## EXERCISE AIM
Substitute "formula" for "equation" in the part of the items that opens with the line containing "346x331 pixels. Task: Expand" and closes with the line containing "[x=56, y=23]", and give only those lines again with nothing else changed. Leave the pictures out of your answer.

## RECORD EXCERPTS
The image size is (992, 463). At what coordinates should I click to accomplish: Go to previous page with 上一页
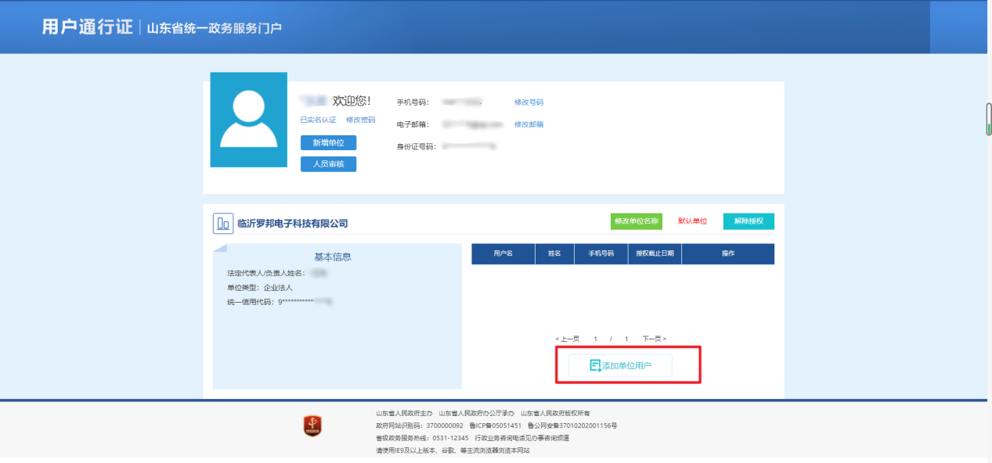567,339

--

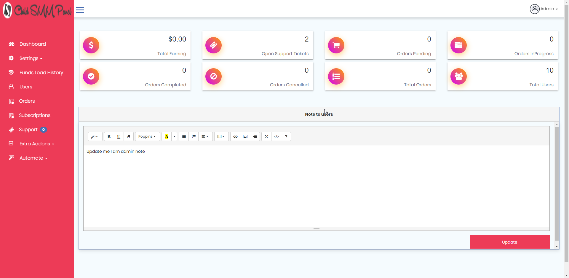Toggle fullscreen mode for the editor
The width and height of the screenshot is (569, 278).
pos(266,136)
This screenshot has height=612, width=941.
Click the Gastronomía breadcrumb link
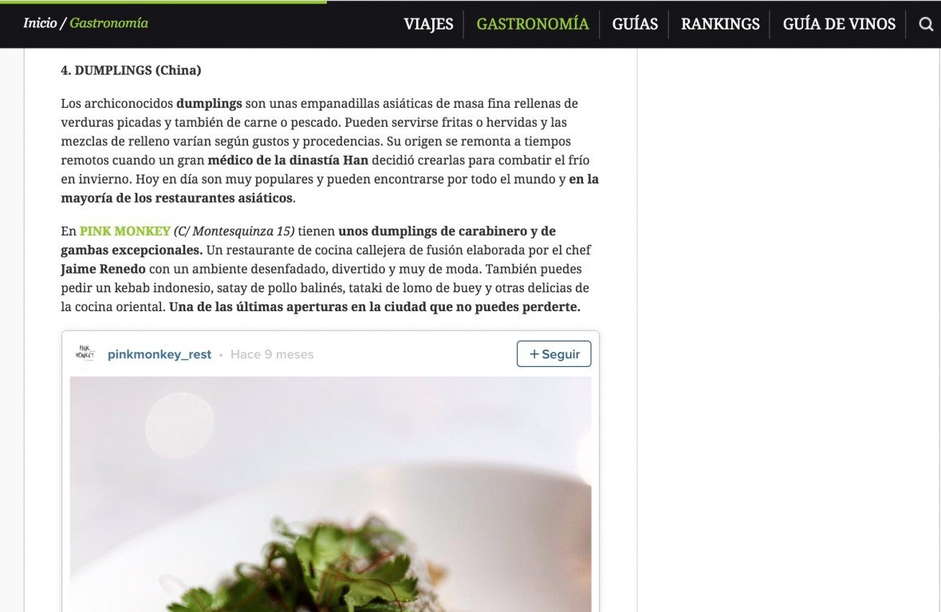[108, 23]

==

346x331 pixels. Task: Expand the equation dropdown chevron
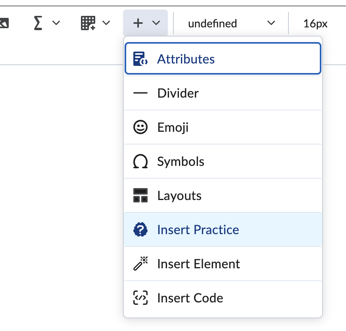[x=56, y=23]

## TASK RESULT
346x331 pixels. Task: Expand the formula dropdown chevron
[x=56, y=23]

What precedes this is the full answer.